*DATA TO USE*
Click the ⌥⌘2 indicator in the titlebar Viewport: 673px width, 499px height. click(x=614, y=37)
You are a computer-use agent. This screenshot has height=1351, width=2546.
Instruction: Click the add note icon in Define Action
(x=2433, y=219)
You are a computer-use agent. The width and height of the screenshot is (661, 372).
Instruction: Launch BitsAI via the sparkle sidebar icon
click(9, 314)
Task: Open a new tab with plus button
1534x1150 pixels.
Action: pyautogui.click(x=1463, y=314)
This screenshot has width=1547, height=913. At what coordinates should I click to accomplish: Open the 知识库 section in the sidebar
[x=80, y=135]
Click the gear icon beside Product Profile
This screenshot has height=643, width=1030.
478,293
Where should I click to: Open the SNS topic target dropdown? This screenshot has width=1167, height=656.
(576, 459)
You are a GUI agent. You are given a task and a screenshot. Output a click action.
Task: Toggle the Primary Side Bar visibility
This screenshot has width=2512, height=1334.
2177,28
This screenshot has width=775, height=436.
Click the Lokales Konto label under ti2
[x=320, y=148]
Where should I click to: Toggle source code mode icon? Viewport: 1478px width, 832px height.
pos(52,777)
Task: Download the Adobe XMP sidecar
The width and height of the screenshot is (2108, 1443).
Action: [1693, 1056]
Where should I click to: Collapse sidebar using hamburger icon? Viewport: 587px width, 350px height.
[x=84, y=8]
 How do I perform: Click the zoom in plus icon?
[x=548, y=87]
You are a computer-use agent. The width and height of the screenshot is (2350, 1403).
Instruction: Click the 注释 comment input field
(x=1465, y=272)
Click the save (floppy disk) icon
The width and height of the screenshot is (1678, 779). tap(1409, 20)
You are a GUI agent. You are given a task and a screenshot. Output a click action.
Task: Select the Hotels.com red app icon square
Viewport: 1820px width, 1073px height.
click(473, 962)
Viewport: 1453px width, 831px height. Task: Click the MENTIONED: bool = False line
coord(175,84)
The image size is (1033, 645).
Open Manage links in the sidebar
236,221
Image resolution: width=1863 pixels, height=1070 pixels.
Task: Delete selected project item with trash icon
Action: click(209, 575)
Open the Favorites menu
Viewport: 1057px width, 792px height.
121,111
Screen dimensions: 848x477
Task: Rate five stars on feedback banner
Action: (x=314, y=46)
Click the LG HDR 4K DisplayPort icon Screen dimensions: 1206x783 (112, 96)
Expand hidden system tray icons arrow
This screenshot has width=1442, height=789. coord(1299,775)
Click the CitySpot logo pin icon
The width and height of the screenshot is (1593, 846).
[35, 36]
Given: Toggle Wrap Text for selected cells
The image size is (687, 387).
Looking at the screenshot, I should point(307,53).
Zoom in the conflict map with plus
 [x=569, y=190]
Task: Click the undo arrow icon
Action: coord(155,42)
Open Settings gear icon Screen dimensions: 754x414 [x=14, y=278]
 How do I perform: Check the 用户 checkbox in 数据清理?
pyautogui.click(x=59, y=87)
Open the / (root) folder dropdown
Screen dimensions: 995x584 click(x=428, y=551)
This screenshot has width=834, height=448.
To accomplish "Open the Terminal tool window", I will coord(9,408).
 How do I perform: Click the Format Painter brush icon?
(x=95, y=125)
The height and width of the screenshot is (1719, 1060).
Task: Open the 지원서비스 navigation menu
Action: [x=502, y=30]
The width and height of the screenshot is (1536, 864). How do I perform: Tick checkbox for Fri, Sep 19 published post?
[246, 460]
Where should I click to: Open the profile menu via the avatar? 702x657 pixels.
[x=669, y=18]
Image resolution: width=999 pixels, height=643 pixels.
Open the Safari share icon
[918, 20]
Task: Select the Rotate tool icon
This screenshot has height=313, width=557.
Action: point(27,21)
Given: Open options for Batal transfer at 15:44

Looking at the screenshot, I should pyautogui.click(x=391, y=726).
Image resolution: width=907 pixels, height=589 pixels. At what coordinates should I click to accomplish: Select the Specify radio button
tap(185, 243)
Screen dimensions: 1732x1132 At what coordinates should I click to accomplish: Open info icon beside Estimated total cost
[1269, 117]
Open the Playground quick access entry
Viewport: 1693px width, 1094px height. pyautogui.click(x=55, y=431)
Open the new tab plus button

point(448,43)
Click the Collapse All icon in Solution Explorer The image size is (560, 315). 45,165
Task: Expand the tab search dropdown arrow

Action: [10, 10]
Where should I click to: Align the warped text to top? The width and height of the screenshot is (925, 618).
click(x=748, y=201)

*INSTRUCTIONS TO FOLLOW*
Output each line of the material exactly, keeping every word as it appears.

*ANSWER FOR THIS EXERCISE*
Click the ⌥⌘2 indicator in the titlebar Viewport: 673px width, 499px height. click(x=614, y=37)
You are a computer-use agent. This screenshot has height=1351, width=2546.
Instruction: Click the add note icon in Define Action
(x=2433, y=219)
You are a computer-use agent. The width and height of the screenshot is (661, 372).
Instruction: Launch BitsAI via the sparkle sidebar icon
click(9, 314)
Task: Open a new tab with plus button
1534x1150 pixels.
Action: pyautogui.click(x=1463, y=314)
This screenshot has width=1547, height=913. At what coordinates should I click to accomplish: Open the 知识库 section in the sidebar
[x=80, y=135]
Click the gear icon beside Product Profile
This screenshot has height=643, width=1030.
478,293
Where should I click to: Open the SNS topic target dropdown? This screenshot has width=1167, height=656.
(576, 459)
You are a GUI agent. You are given a task and a screenshot. Output a click action.
Task: Toggle the Primary Side Bar visibility
This screenshot has width=2512, height=1334.
2177,28
This screenshot has width=775, height=436.
Click the Lokales Konto label under ti2
[x=320, y=148]
Where should I click to: Toggle source code mode icon? Viewport: 1478px width, 832px height.
pos(52,777)
Task: Download the Adobe XMP sidecar
The width and height of the screenshot is (2108, 1443).
Action: [1693, 1056]
Where should I click to: Collapse sidebar using hamburger icon? Viewport: 587px width, 350px height.
[x=84, y=8]
 How do I perform: Click the zoom in plus icon?
[x=548, y=87]
You are a computer-use agent. The width and height of the screenshot is (2350, 1403).
Instruction: Click the 注释 comment input field
(x=1465, y=272)
Click the save (floppy disk) icon
The width and height of the screenshot is (1678, 779). tap(1409, 20)
You are a GUI agent. You are given a task and a screenshot. Output a click action.
Task: Select the Hotels.com red app icon square
Viewport: 1820px width, 1073px height.
click(473, 962)
Viewport: 1453px width, 831px height. Task: Click the MENTIONED: bool = False line
coord(175,84)
The image size is (1033, 645).
Open Manage links in the sidebar
236,221
Image resolution: width=1863 pixels, height=1070 pixels.
Task: Delete selected project item with trash icon
Action: click(209, 575)
Open the Favorites menu
Viewport: 1057px width, 792px height.
121,111
Screen dimensions: 848x477
Task: Rate five stars on feedback banner
Action: (x=314, y=46)
Click the LG HDR 4K DisplayPort icon Screen dimensions: 1206x783 (112, 96)
Expand hidden system tray icons arrow
This screenshot has width=1442, height=789. coord(1299,775)
Click the CitySpot logo pin icon
The width and height of the screenshot is (1593, 846).
[35, 36]
Given: Toggle Wrap Text for selected cells
The image size is (687, 387).
Looking at the screenshot, I should point(307,53).
Zoom in the conflict map with plus
 [x=569, y=190]
Task: Click the undo arrow icon
Action: coord(155,42)
Open Settings gear icon Screen dimensions: 754x414 [x=14, y=278]
 How do I perform: Check the 用户 checkbox in 数据清理?
pyautogui.click(x=59, y=87)
Open the / (root) folder dropdown
Screen dimensions: 995x584 click(x=428, y=551)
This screenshot has width=834, height=448.
To accomplish "Open the Terminal tool window", I will coord(9,408).
 How do I perform: Click the Format Painter brush icon?
(x=95, y=125)
The height and width of the screenshot is (1719, 1060).
Task: Open the 지원서비스 navigation menu
Action: [x=502, y=30]
The width and height of the screenshot is (1536, 864). How do I perform: Tick checkbox for Fri, Sep 19 published post?
[246, 460]
Where should I click to: Open the profile menu via the avatar? 702x657 pixels.
[x=669, y=18]
Image resolution: width=999 pixels, height=643 pixels.
Open the Safari share icon
[918, 20]
Task: Select the Rotate tool icon
This screenshot has height=313, width=557.
Action: point(27,21)
Given: Open options for Batal transfer at 15:44

Looking at the screenshot, I should pyautogui.click(x=391, y=726).
Image resolution: width=907 pixels, height=589 pixels. At what coordinates should I click to accomplish: Select the Specify radio button
tap(185, 243)
Screen dimensions: 1732x1132 At what coordinates should I click to accomplish: Open info icon beside Estimated total cost
[1269, 117]
Open the Playground quick access entry
Viewport: 1693px width, 1094px height. pyautogui.click(x=55, y=431)
Open the new tab plus button

point(448,43)
Click the Collapse All icon in Solution Explorer The image size is (560, 315). 45,165
Task: Expand the tab search dropdown arrow

Action: [10, 10]
Where should I click to: Align the warped text to top? The width and height of the screenshot is (925, 618).
click(x=748, y=201)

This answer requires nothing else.